By Susan J. Marks Emeril Lagasse's empire is rising like a soufflé. The celebrity chef's seventh cookbook is due out at the end of March, while the previous six have sold more than 2 million copies. A namesake line of wines, in cooperation with Hopland (Calif.)-based Fetzer Vineyards, will debut in June. And his seventh restaurant, Tchoup Chop at Universal Orlando's new Royal Pacific Resort, is on tap to open in the fall.

Last year, the self-proclaimed connoisseur of pork fat broadcast his 1,000th cooking show on the Food TV cable channel and launched a prime-time sitcom on network TV (its December cancellation was barely noticed). He also provides regular food fun on Good Morning America and dishes out a line of spices, Emeril-branded pots and pans, and other paraphernalia like T-shirts.

The 42-year-old Lagasse pulls all these ingredients together on, which mixes his recipes and restaurant menus with articles about food and wine, cooking tips, and shopping (see BW, Clicks & Misses, "Emeril's Fare and Fowl"). In January, the site had 256,000 unique visitors. That's a fraction of the 1.5 million visitors to the Web site of fellow food and TV personality Martha Stewart (, according to Nielsen/NetRatings. Still, it's a respectable showing, given that Stewart's site is much broader, encompassing not only cooking, but also crafts, home decor, and more, says Dawn Brozek, Nielsen/Net Ratings Internet analyst.

SERVICE FIRST. Lagasse saw his Web site, launched in 1997, as a way to connect with his fans -- not simply to reach into their pocketbooks. Despite his soaring popularity, the early goal of -- and still the aim today -- was customer service, not just e-commerce, says Lagasse. Fans -- which he calls clientele whether they eat in his restaurants, watch him on TV, or buy his cookbooks -- wanted more information in the form of recipes, cooking tips, or information about Emeril. The Web was the perfect communications pipeline. Says Lagasse: "It was a way to give and share a little bit more knowledge with this clientele."

Lagasse's enterprises are privately held, and he declines to release revenues. But from a fledgling operation that started about a dozen years ago with one restaurant in a then-out-of-the-way spot in New Orleans, using second-hand equipment and struggling to pay bills, Lagasse's business has blossomed into an organization that employs 850 people in New Orleans, Orlando, and Las Vegas. He says his companies, including Emeril's Homebase, which owns and operates the restaurants and Web site, and Food of Love Productions, which owns rights to Lagasse's cookbooks, recipes, and TV shows, are in the black.

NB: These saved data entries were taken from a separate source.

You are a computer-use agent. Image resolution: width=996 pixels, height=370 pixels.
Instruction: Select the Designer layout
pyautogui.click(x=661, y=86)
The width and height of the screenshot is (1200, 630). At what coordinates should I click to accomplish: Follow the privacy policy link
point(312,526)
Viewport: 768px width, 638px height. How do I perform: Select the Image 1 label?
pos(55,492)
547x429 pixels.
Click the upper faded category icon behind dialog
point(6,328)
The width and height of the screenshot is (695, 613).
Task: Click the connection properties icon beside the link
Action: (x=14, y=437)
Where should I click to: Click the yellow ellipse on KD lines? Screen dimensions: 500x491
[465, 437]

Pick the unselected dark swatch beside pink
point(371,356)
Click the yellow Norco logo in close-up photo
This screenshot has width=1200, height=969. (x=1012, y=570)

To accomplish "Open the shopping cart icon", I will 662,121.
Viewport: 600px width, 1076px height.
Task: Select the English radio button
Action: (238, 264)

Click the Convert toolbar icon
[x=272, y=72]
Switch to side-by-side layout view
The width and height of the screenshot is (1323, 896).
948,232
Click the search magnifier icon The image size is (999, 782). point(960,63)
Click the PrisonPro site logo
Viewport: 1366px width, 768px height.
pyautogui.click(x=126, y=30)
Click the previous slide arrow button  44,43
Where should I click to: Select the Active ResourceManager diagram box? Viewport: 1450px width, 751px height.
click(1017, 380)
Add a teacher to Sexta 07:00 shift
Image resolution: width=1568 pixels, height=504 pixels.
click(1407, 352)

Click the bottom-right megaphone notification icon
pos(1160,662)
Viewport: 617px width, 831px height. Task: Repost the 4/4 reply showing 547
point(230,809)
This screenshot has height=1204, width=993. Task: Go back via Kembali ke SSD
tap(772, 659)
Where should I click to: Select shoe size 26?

But don't mistake the diversity of his activities for lack of focus. "I cook. That's what I do," says Lagasse. "If you really look in the inner bowels of our entire's all about food," says Lagasse.

WORK IN PROGRESS. The star chef was able to start his Web site on a macaroni-and-cheese budget. The Net enabled him to provide an enticing mix of information without a lot of expense, says Tony Cruz, Lagasse's business manager and long-time colleague. The original idea was to use the site to advertise Lagasse's restaurants. That first foray online cost less than $15,000 and was handled in-house by Lagasse and staff.

But the early effort didn't have much personality -- that is, Lagasse's brand of melding his sophisticated culinary skills with his blue-collar TV persona. As fans began to want more information and more of the Emeril touch, Lagasse and staff decided to, borrowing from his signature vocabulary, "kick it up a notch." Lagasse says he made the commitment to invest in the technology necessary -- including servers, software, phone banks and staff -- to do it right. That meant pumping in $5 million and retooling the site several times.

Now, Lagasse can be seen all over the site dishing out cooking tips and guides. He also writes a monthly column that talks about his activities and a monthly gardening column, part of his continued commitment to cook with fresh local ingredients. The chef likens the site to a book: "There's a start, and there's an ending, and in between, there's a lot of content. People sometimes don't get that. They want it to be funny, or they want it to be all tech driven. There has to be a balance."

NONSTOP INVOLVEMENT. A big boost to the Web site is Lagasse's accessibility. Some nights, he's up till midnight signing cookbooks that are sold on the site. Marcelle Bienvenu, editor and another longtime friend, likens Lagasse to the Energizer bunny because of his nonstop involvement in so many different endeavors and each with the same zeal and commitment.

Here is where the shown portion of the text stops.